▶ [WHAT THE TASK REQUIRES] From the line containing "Task: Click the 1780 x 2000 dimension value" through the end of the material below, output each line exactly as written, with pictures excluded.

▶ [DATA FOR ANALYSIS]
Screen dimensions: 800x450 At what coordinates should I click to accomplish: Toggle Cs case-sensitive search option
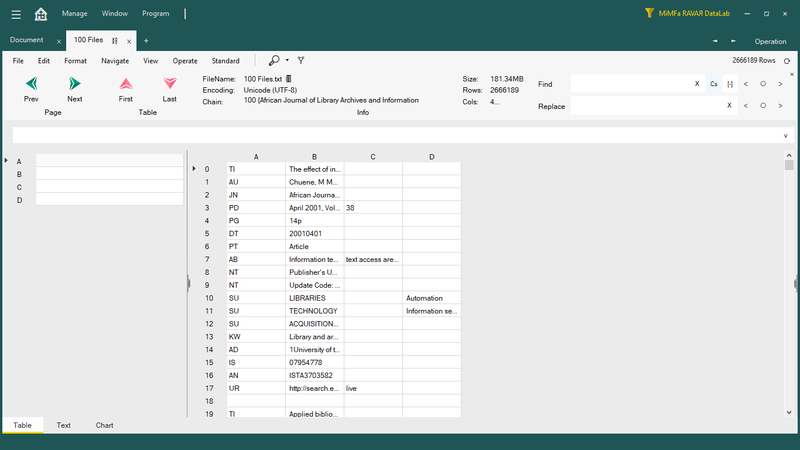click(714, 84)
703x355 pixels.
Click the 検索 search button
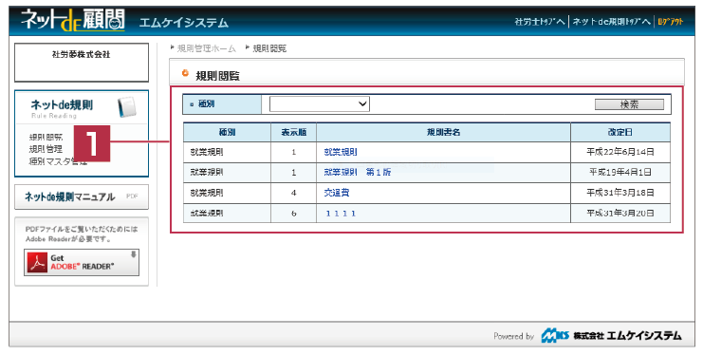629,104
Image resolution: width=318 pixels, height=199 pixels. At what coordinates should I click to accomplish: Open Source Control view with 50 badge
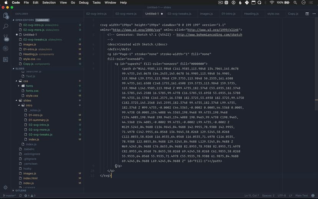tap(6, 38)
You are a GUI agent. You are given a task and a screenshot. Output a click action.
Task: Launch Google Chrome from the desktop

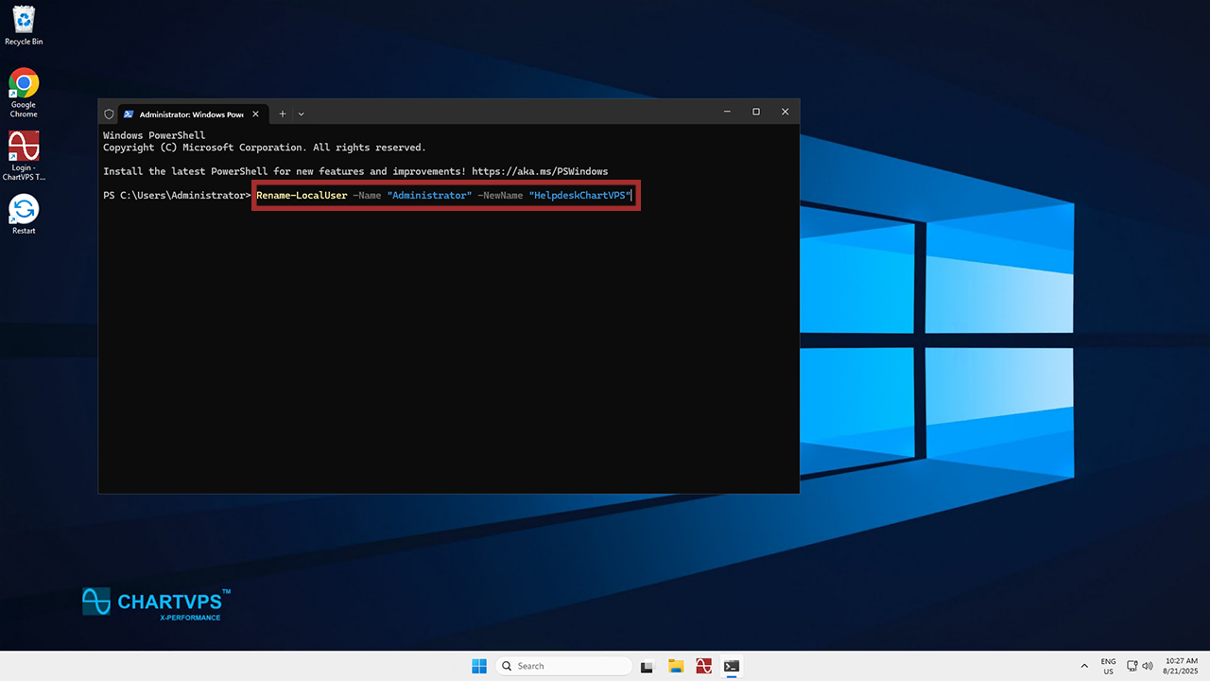coord(24,83)
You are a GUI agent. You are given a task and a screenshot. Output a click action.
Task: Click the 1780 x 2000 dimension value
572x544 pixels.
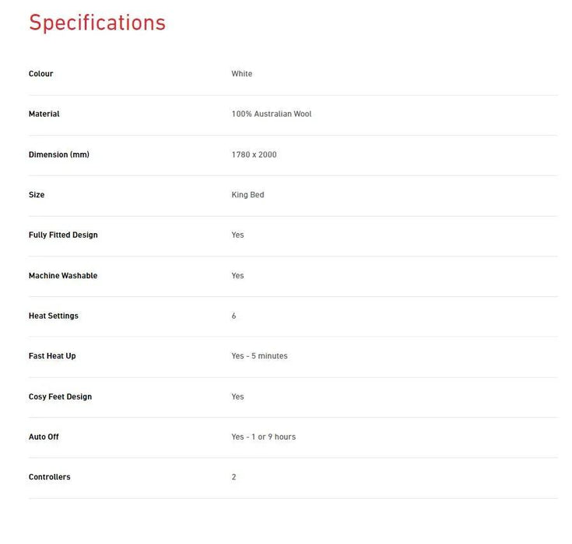point(254,155)
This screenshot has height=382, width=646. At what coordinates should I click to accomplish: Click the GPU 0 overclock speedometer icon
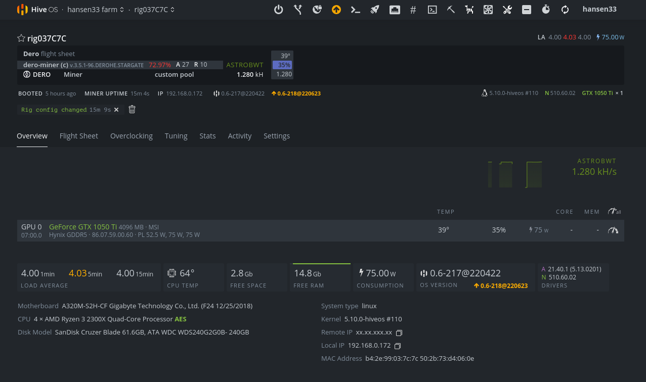tap(613, 230)
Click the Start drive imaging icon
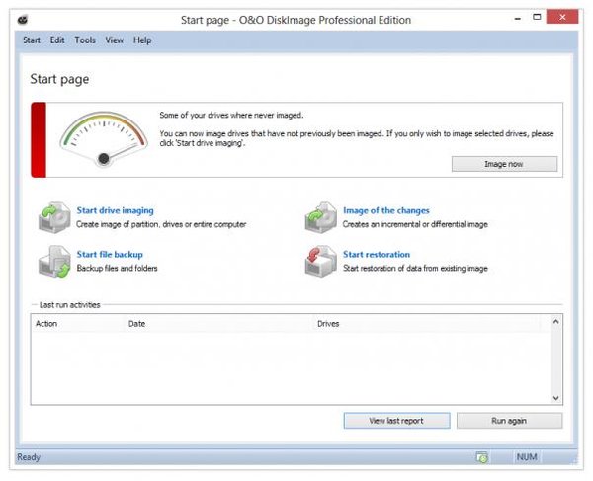This screenshot has height=481, width=593. tap(52, 216)
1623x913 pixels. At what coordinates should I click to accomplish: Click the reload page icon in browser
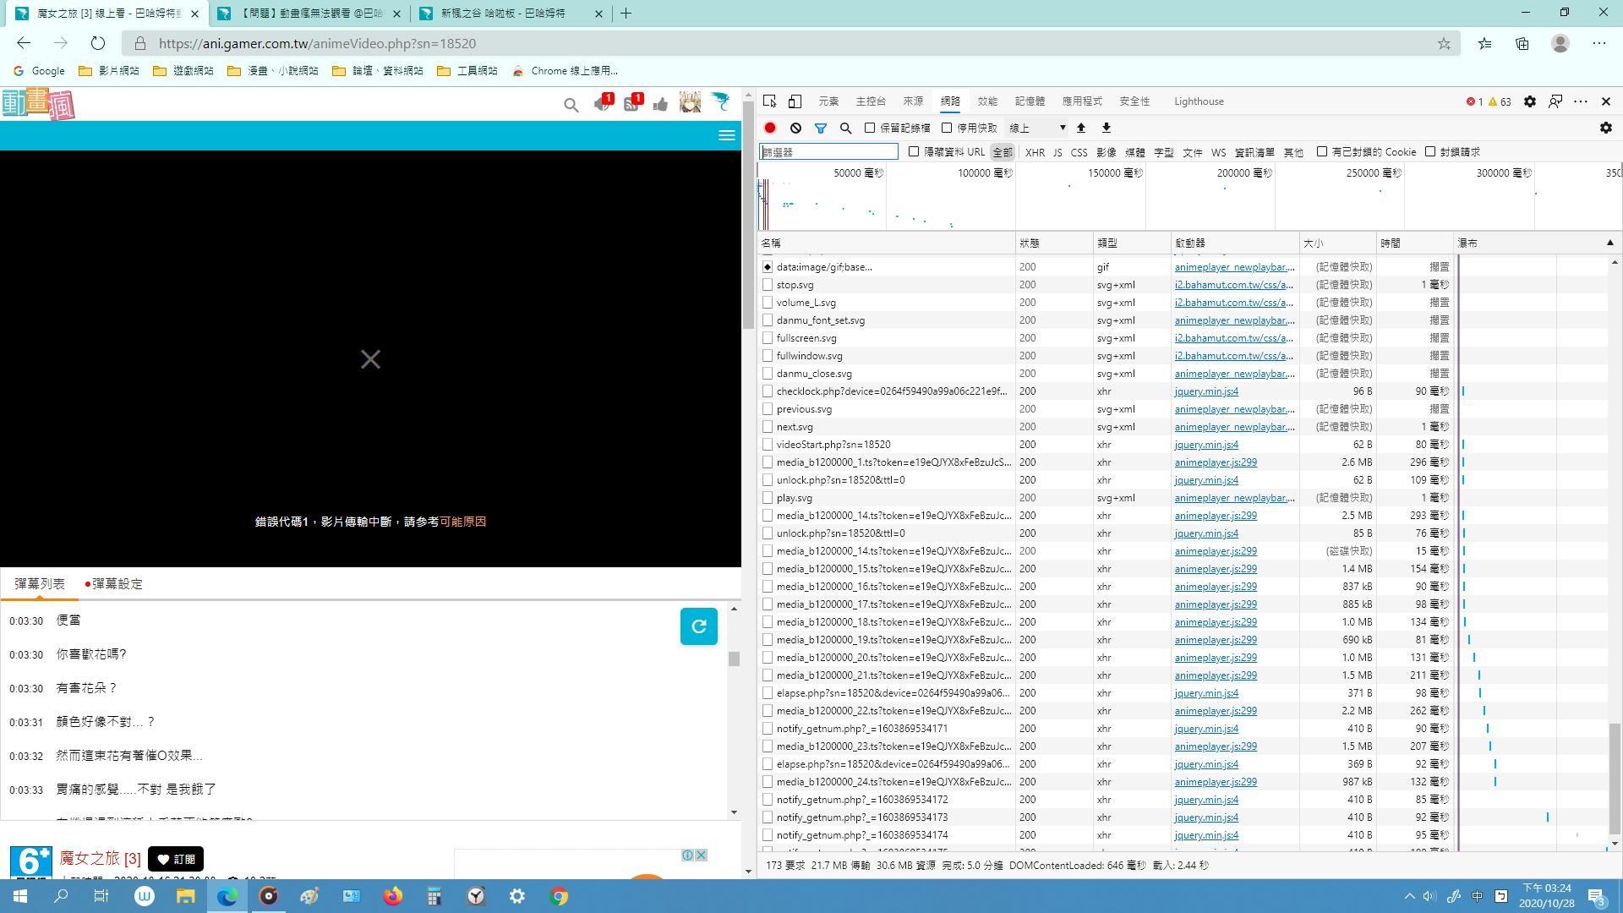(x=98, y=43)
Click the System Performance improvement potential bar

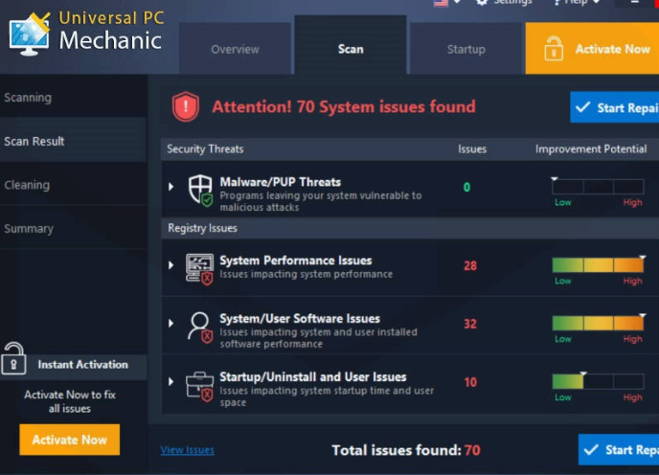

▶ [THE ANSWER]
Task: Click the 1780 x 2000 dimension value
572x544 pixels.
point(254,155)
This screenshot has height=382, width=646. At what coordinates should I click to accomplish: Click the GPU 0 overclock speedometer icon
tap(613, 230)
Click the Start drive imaging icon
This screenshot has height=481, width=593. tap(52, 216)
1623x913 pixels. At what coordinates should I click to accomplish: Click the reload page icon in browser
(x=98, y=43)
Click the System Performance improvement potential bar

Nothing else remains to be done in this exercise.